Releasing to PyPi

Releasing to PyPi

Category : Python

While attempting to explain the Datascroller release process to collaborators John and Kevin over Hangouts, it quickly became apparent that these steps needed to be put in writing. The process below is very manual, tedious, and constructed from a trial and error approach. So take with a grain of salt and leave a comment if you know a better way!

Verifying the code to be released

PyPi is not especially forgiving if you release code you didn’t intend to, so it’s worth a bit of time to double check. After checking out the master branch and pulling changes from the remote, I check the following:

  • Is version in setup.py the right one for the release?
  • If using download_url (which I just learned is not advised), does the suffix align with the version?

After confirming that the right code is in my local repo, the next checks concern the functionality. Datascroller only has one test script right now that is not hooked up to CI/CD, so here are our steps:

  • Create a virtual environment with venv (e.g., python -m venv myenvs/test) and enter it
  • While still in my local repo, perform a developer install using pip: pip install -e .
  • Run any test scripts you have

For Datascroller I like to repeat the steps above on both Windows and Linux.

Uploading to TestPyPi

With PyPi, if you successfully release version 1.2.0 and then realize something is wrong with the code, then that’s too bad because you’ll never be able to release it again. You can release version 1.2.1, but that requires a code change to setup.py and might mess up your plans. That’s where TestPyPi comes in (make an account if you don’t have one). Back in the root of your local repo, while still in the virtual environment created above, perform the following steps:

  • pip install twine (a package especially for publishing to PyPi)
  • python setup.py sdist (creates the “dist” source distribution folder)
  • twine upload --skip-existing --repository-url https://test.pypi.org/legacy/ dist/*

You’ll then get a link to go look at your package on TestPyPi. “See, looks good!” I told collaborators John and Kevin. “So, what exactly looks good?” asked John. He had a point, so I created new virtual environments and ran

pip install -i https://test.pypi.org/simple/ --extra-index-url https://pypi.org/simple/ datascroller

to ensure a key demo worked when installed through TestPyPi. Note in the command above that you have to link to the real PyPi to get third-party packages such as Pandas. This is enabled via the flag --extra-index-url.

If something when wrong on version 1.2.0, then even on TestPyPi, you cannot delete and resubmit version 1.2.0. You would need to change the version in setup.py and then change it back before submitting to PyPi. In these cases I would append a suffix to the current version (e.g., 1.2.0rc1).

Uploading to PyPi

If everything looks good and your account is in good standing on PyPi.org, then you’re ready for the very last step:

  • twine upload --skip-existing dist/*

Getting right with Github

After a successful release to PyPi, the final step is to go to the Releases section of the Datascroller project and draft a new release.

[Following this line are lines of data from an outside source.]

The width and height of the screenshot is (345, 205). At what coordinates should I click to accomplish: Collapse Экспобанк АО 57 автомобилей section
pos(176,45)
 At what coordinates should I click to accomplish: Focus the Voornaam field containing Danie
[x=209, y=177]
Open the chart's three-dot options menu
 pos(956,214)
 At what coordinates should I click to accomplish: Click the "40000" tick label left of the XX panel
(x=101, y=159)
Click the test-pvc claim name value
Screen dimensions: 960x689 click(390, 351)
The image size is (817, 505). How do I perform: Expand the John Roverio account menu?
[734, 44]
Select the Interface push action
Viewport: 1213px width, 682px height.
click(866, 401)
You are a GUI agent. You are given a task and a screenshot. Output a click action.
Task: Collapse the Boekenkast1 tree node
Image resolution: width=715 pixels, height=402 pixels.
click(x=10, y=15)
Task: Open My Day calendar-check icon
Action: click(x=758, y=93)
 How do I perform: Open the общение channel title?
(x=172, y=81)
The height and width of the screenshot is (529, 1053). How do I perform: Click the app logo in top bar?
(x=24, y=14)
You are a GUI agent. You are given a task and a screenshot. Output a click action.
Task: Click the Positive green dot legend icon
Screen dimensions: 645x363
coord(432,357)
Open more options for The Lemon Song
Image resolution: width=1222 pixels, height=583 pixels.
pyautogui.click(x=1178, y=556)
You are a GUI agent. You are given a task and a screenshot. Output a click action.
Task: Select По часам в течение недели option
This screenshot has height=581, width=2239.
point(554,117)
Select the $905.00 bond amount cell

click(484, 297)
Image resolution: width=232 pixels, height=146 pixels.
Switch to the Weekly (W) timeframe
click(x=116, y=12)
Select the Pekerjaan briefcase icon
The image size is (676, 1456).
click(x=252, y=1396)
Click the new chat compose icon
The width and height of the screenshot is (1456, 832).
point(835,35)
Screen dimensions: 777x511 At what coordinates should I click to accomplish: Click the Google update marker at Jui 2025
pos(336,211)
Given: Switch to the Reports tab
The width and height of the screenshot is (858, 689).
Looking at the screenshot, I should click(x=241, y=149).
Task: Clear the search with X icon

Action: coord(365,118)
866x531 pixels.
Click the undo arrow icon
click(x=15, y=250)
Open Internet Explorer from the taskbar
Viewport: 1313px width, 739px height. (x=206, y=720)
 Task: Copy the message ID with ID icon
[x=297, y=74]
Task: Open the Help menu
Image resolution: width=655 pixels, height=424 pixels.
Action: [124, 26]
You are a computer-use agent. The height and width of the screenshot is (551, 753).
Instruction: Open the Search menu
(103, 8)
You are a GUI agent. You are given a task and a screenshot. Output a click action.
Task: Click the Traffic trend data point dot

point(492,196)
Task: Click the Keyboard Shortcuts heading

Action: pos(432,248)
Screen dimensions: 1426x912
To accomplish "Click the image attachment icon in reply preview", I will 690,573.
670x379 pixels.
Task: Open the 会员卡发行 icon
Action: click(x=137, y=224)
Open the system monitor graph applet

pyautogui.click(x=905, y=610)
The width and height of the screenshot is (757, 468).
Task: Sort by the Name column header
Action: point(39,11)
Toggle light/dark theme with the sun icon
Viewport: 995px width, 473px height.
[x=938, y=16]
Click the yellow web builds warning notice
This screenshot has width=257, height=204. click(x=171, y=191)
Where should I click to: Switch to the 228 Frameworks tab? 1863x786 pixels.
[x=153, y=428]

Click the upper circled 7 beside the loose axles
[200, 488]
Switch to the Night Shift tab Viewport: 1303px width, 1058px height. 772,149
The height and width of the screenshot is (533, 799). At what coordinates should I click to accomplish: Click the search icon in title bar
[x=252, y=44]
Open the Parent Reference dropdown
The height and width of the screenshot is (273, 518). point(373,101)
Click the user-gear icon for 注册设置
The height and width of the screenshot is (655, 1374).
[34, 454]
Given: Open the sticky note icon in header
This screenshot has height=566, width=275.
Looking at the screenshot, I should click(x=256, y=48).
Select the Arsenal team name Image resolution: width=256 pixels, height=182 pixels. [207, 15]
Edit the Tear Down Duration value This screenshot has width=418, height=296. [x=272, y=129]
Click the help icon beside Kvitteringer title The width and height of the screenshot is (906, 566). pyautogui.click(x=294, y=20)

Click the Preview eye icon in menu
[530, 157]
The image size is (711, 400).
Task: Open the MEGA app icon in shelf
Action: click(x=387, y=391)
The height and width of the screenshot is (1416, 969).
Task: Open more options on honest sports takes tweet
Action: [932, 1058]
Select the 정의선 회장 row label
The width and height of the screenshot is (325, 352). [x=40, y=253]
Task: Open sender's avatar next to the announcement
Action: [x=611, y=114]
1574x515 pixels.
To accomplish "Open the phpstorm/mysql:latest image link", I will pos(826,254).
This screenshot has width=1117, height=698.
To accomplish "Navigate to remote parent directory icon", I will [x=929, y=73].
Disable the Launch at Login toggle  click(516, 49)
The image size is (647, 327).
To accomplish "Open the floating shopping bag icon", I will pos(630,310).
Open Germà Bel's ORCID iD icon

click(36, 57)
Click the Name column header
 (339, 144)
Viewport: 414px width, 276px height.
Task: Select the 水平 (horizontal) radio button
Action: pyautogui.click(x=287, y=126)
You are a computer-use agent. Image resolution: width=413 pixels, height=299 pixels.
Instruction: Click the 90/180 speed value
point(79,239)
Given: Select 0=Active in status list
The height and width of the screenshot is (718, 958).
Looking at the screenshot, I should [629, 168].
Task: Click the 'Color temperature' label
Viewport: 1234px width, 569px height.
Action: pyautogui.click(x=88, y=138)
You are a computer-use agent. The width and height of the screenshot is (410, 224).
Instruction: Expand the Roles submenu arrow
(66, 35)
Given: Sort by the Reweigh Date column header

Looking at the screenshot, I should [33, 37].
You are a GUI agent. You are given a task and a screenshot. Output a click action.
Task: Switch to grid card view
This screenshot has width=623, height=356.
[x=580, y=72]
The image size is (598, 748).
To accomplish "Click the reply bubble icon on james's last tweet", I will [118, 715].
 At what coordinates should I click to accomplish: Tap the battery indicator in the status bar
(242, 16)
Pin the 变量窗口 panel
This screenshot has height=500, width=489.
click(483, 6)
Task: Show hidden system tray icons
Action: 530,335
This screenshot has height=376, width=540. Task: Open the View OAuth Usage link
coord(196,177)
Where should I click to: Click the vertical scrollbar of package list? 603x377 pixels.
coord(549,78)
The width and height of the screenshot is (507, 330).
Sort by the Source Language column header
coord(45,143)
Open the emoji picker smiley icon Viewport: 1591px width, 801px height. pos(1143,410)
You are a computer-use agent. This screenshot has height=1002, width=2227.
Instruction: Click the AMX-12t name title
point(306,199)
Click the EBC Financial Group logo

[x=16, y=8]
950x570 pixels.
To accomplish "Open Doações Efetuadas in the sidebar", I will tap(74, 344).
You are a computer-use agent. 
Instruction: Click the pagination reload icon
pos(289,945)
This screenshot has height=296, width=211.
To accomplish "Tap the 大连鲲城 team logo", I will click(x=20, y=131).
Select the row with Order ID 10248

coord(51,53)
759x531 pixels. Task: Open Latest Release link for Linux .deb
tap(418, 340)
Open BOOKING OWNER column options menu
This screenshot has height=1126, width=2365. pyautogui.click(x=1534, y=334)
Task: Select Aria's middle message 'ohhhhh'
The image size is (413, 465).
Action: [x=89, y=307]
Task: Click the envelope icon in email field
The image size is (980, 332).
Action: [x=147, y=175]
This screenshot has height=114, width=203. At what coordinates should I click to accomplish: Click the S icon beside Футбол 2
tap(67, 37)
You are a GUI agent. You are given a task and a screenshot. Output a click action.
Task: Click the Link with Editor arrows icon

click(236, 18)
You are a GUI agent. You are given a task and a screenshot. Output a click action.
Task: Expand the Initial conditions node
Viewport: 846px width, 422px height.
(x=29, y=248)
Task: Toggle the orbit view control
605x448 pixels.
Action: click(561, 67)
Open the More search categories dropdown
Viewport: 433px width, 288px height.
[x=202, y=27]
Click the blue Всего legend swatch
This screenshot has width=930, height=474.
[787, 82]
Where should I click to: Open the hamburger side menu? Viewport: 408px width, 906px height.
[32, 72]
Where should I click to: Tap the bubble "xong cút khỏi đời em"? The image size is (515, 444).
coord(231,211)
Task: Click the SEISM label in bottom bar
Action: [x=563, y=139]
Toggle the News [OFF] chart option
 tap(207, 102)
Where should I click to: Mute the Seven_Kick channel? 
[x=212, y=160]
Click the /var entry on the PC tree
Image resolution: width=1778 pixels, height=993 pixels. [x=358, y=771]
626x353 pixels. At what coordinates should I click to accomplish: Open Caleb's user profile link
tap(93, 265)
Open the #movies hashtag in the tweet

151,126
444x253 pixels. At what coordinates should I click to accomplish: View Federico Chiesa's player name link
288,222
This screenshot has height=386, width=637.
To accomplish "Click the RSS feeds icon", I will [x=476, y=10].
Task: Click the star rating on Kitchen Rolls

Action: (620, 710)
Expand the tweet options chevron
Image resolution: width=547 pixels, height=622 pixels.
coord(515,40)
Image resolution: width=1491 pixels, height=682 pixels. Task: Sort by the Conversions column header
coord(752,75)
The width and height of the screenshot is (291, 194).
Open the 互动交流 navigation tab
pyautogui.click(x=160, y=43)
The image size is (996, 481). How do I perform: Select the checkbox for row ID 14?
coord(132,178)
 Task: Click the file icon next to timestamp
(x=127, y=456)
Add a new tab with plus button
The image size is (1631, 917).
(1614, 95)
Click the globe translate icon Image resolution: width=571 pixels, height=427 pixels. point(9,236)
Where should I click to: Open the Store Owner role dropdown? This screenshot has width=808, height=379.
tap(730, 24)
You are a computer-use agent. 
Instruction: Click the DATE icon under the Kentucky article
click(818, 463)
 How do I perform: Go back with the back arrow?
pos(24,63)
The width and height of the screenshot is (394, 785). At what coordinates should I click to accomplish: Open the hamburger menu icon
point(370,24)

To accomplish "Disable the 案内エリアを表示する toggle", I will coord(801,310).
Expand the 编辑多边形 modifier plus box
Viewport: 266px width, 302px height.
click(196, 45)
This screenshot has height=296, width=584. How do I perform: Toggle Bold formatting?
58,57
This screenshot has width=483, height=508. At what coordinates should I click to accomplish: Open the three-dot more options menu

This will snapshot the project and provide downloads of the entire codebase in zip and tar.gz form. Since we were using the download_url argument in setup.py, we’d try to match the future name of the tarball that only exists after this step. Provided we really can (or should) leave that argument out next time, that’s one less thing to worry about.

Concluding thoughts

When showing this workflow to John and Kevin, the feedback was, “there has to be a way to automate this.” Creating multiple virtual environments and installations in itself a hassle, so this is something we’ll be investing in soon. Please comment below regarding any weak points in the process above and suggestions to make releasing to PyPi easier and more fun!


Introducing “datascroller” for fast terminal data frame scrolling

Category : Python , Tools

I’m excited to announce my very first package on PyPi, datascroller, a Python package for interactive terminal data scrolling. It’s available for Windows as well as *nix systems (thanks to windows-curses), and contributors to the codebase are welcome!

How it works

See the gif below for a glimpse of datascroller in action:

datascroller allows terminal datascrolling

The syntax has changed slightly since the gif was created, but during that demo, I was pressing keys to resize the terminal viewing window and to scroll from left-to-right and up-to-down within a Pandas data frame. Currently the scrolling keys are inspired by vim but later versions will offer customization options.

You can install datascroller with pip using:

pip install datascroller

Try datascroller out in iPython with the following code:

import pandas as pd
from datascroller import scroll

train = pd.read_csv(
    'https://raw.githubusercontent.com/datasets/house-prices-uk/master/data/data.csv')

scroll(train)

Why a terminal data scroller?

Scrolling a through a data set is a fundamental part of exploratory data analysis, and open-source tools let us down in this regard. SAS has had it right for a while. From my memory of around 2001, you could scroll through tens of millions of rows through what must have been a very clever paging strategy. Say what you want about SAS, but honestly no other data viewer has come close.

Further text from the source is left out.